Sometimes cultural differences are a drag, like when millions of fundamentalist Muslims hate you because of some scribbled cartoons, or when we bomb the bejesus out of all manner of Muslims because their oil looks adorable to us. But there are also the cultural differences that evoke awe for the grand variety of human experience.
Take Tuvans: they've the same complement of hands, brains and larynxes as the rest of us and are bound by the same laws of vibratory physics, yet their "throat singing"—wherein they can simultaneously produce three distinct notes from a single throat—is unique enough to have deserved an article in Scientific American, different enough that it can sound otherworldly to western ears.
Yet Tuvans are more closely rooted to this world than most of us can claim to be, being nomadic folks from a remote Mongolia-bordering part of the former Soviet Union who spend much of their lives on horseback.
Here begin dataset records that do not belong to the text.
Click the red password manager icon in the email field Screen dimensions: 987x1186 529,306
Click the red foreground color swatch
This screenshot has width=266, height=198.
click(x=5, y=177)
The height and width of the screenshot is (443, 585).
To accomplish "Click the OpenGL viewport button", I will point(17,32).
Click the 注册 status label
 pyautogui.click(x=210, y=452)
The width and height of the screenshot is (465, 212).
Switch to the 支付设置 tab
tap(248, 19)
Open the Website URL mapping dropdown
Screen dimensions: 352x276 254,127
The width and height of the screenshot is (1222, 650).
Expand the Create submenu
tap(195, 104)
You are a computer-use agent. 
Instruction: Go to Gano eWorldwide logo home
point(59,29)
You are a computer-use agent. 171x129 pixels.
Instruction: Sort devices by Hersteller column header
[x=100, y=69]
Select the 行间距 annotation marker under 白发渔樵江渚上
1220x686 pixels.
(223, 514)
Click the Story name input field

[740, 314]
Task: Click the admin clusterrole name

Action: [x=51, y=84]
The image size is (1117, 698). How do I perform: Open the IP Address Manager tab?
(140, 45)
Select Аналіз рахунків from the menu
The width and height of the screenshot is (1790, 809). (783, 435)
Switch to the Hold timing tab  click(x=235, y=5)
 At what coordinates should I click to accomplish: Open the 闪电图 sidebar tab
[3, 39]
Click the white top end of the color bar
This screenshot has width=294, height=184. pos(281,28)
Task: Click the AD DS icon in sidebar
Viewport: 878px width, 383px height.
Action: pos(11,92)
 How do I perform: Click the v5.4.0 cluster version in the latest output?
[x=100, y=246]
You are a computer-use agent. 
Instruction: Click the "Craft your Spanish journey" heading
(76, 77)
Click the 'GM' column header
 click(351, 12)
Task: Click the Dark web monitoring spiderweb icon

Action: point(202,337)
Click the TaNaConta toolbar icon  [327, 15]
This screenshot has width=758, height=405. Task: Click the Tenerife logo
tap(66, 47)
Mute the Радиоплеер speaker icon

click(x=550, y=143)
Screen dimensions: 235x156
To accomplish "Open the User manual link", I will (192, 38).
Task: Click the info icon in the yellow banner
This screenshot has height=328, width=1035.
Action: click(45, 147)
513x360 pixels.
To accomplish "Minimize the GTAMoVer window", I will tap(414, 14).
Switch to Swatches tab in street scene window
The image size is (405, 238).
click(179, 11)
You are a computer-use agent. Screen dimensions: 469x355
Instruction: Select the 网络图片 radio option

Their music might initially sound like odd guttural noises and bird whistles, but it will soon transport you to where you can practically feel the horse's gait as it carries you over rolling grasslands. And despite the language and cultural barriers, you can tell that some of these guys are real characters. Musicians who've worked with the quartet tell me they're great to party with. Are you listening, Commie Girl?
Huun Huur Tu (it means Sun Propeller) is the premier throat-singing group, and they've been making rare trips to the U.S. since 1993. They typically play in opera houses and college halls, but this time the up-close-and-intimate San Juan Capistrano Regional Library Multicultural Arts Series managed to snag them for two dates this Sunday, and there ain't no nicer place to be.